Problem statement: Below are records; copy every line among them that contains the word "avatar".

Supplied information:
___

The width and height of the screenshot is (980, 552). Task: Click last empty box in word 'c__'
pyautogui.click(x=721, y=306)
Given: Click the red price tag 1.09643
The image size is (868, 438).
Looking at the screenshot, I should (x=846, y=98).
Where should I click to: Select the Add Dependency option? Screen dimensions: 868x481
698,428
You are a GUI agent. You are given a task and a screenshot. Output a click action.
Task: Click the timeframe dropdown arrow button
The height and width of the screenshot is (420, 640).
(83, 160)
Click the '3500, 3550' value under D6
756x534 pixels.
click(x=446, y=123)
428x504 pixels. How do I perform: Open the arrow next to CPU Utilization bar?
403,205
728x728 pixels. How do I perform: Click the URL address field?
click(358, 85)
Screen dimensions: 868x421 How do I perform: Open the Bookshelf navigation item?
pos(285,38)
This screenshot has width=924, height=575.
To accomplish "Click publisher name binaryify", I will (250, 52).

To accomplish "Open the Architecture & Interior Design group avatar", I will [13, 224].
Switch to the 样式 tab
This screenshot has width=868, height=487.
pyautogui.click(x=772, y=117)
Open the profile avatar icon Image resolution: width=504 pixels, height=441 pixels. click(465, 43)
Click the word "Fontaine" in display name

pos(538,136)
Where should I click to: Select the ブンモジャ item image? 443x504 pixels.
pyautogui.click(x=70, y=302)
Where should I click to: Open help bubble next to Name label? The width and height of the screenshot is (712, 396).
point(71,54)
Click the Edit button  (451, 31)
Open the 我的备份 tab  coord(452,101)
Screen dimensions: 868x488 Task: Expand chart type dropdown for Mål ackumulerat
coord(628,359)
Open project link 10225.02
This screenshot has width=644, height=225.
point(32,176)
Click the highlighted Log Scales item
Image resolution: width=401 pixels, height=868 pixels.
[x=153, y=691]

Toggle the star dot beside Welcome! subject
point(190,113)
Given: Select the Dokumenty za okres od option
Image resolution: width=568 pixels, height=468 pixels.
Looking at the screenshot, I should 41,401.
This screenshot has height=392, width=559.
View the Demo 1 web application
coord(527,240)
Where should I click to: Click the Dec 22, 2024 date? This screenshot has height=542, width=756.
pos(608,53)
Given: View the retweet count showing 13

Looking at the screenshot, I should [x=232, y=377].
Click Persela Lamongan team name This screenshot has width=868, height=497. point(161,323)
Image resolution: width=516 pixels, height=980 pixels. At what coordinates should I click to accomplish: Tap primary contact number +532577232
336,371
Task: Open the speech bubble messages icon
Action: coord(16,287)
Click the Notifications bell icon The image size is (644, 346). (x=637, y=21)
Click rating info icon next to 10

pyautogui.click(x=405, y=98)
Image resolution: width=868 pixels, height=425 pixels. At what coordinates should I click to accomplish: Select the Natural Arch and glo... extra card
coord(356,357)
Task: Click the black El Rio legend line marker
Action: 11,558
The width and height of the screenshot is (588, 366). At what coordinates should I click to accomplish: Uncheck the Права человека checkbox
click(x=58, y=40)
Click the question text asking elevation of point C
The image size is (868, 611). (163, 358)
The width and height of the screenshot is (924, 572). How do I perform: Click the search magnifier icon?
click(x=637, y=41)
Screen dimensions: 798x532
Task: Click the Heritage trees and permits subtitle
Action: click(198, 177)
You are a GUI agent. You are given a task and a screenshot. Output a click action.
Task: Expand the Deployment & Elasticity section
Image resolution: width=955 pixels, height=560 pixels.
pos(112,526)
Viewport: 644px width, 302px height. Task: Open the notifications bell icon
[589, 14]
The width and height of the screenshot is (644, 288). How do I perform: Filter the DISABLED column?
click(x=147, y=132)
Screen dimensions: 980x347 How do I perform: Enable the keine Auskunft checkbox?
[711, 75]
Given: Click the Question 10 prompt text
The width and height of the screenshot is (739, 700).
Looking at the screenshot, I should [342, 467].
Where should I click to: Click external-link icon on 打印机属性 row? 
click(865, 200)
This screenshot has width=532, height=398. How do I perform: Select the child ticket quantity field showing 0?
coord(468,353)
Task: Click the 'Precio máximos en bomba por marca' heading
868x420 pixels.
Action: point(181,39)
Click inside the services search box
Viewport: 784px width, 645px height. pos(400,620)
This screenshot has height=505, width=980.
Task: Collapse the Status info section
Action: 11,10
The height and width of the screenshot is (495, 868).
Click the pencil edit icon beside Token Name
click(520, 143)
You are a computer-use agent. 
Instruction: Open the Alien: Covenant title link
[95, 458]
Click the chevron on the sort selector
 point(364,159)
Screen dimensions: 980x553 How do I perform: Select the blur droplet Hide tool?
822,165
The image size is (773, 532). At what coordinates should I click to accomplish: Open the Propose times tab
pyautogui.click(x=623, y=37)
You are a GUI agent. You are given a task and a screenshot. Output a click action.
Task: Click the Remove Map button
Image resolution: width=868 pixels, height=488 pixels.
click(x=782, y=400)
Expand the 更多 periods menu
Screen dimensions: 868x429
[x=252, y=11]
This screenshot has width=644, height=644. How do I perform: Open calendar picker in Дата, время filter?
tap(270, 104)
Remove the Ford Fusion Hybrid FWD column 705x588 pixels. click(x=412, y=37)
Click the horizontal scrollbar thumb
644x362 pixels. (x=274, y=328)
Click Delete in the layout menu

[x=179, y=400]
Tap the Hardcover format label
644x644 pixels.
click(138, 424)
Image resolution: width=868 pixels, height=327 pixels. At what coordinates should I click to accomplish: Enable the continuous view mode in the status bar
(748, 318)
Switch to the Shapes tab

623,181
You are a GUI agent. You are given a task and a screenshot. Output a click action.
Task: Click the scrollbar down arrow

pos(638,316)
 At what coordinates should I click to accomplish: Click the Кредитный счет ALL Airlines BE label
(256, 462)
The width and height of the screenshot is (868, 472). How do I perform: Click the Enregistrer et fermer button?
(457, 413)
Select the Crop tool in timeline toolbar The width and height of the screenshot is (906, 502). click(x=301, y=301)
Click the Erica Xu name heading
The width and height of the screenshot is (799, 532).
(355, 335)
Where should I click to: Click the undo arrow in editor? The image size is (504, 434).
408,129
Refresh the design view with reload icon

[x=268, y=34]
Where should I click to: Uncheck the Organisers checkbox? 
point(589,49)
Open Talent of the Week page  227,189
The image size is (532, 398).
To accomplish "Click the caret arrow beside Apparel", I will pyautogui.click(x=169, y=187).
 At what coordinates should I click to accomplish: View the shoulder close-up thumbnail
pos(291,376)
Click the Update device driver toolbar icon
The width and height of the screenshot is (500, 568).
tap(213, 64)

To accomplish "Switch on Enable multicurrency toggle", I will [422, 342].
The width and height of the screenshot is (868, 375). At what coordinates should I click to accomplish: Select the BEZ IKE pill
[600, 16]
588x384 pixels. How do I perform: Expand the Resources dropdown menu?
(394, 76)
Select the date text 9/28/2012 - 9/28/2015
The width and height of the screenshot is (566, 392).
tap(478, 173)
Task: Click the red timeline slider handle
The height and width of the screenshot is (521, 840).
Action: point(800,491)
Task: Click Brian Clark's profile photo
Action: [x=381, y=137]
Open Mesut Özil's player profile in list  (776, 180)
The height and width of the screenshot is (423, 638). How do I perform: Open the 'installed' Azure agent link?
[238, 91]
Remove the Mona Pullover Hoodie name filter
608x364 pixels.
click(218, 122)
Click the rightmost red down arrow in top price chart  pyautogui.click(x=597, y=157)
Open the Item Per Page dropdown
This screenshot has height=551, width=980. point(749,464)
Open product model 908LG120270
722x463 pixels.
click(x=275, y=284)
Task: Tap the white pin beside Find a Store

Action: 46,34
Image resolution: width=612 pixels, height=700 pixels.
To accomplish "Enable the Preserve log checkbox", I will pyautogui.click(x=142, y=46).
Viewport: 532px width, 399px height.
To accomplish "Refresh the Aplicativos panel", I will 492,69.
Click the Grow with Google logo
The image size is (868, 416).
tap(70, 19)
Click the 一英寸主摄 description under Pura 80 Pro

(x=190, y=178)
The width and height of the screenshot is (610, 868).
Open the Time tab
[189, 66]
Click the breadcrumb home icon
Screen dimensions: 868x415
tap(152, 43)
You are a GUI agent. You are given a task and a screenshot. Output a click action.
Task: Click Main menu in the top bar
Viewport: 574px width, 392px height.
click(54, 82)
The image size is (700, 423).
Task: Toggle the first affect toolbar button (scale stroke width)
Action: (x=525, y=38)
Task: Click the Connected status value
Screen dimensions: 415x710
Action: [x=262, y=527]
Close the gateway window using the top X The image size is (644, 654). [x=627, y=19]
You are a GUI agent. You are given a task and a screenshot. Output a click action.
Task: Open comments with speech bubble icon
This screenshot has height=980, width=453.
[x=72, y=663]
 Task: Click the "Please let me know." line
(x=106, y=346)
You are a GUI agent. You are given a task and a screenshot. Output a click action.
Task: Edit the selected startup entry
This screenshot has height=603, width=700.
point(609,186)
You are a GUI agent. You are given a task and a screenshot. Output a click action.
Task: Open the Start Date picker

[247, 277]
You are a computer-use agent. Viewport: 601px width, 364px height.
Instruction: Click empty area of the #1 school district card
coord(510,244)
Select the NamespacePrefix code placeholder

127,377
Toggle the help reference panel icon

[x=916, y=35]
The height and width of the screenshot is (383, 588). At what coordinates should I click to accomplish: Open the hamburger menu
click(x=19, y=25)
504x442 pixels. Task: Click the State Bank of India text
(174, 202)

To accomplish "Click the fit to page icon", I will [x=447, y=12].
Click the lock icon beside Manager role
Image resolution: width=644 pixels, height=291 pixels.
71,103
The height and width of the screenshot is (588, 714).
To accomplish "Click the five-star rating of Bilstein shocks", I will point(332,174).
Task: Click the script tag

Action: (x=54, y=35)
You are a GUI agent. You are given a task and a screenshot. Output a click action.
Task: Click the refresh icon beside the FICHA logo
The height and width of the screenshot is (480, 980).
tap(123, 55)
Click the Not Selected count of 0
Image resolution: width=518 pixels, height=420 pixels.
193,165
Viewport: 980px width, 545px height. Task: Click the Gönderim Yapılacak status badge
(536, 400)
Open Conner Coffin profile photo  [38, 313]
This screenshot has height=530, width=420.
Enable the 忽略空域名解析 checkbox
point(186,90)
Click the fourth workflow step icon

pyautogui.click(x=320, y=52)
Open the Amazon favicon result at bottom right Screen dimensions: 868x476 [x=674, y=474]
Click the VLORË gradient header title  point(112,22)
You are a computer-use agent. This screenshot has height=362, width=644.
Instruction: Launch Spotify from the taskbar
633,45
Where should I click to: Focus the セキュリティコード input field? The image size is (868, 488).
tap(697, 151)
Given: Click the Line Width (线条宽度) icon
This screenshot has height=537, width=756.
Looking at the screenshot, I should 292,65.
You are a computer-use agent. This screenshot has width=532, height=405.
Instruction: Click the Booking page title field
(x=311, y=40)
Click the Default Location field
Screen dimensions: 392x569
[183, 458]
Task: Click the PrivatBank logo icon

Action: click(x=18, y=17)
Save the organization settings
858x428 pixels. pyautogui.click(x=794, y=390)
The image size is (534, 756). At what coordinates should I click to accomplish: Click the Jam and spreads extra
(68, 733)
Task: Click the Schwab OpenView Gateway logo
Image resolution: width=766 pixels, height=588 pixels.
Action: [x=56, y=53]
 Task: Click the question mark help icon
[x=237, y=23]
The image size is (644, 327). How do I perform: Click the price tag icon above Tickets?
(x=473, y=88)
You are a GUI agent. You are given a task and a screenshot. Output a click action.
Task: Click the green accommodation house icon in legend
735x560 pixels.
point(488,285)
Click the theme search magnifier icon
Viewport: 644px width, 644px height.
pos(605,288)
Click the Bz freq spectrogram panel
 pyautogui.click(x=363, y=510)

___

Solved problem:
To accomplish "Open the Architecture & Interior Design group avatar", I will [13, 224].
Open the profile avatar icon Image resolution: width=504 pixels, height=441 pixels. click(465, 43)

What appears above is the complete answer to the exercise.